You don’t always need to choose the most difficult path.

At an earlier point in my life, I unknowingly glamorized the idea of struggle. This “no pain no gain” view assumed that all hardship and difficulty were equally valuable. I believed that personal and spiritual growth should not be easy and encouraged myself to “just push through.” I thought that deep insights and important changes could only be realized through discipline, arduous practice, and painful self-inquiry. While pain is an inevitable part of life, my ego attached to the idea that enduring hardship was the only way to grow. The most dangerous aspect of this thinking is that it perpetuates unhappiness. Baked into this approach is the assumption of “never enoughness.” No amount of externally mediated experience will ever meet the gaping abyss of “never enough.” This assumption that you are broken and with enough hard work you could feel good about yourself is a permanent downward spiral.
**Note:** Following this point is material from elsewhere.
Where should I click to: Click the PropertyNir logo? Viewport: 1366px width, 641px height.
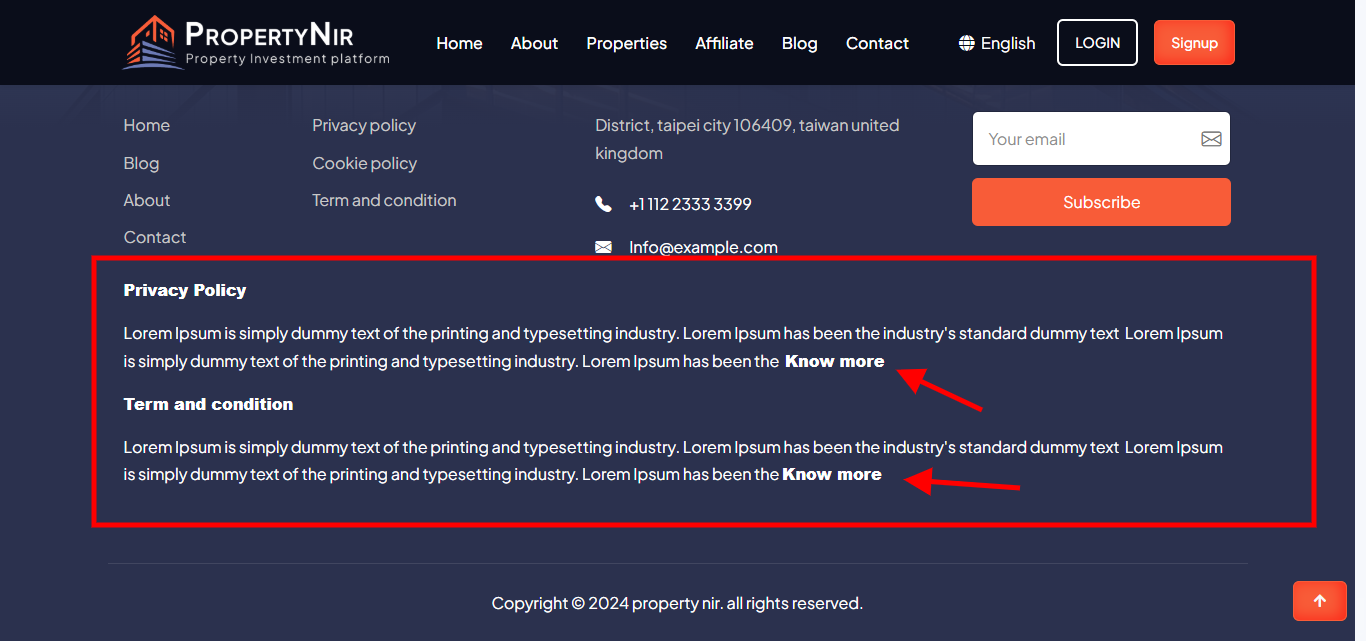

No amount of spiritual practice, retreats, courses, degrees, books, therapy, or insights will ever feel enough. Self-compassion is the primary way this spiral of unhappiness is disrupted. With self-compassion, you understand that your enoughness is not a function of any accomplishment, performance, or strategy. You are enough because you have been created and loved by the divine. You are enough because you are a divine being. When it comes to your worth, there is nothing to earn or deserve—no hard work to do. The gift is freely given; it’s the gift of realizing your infinite worth has already been bestowed upon you.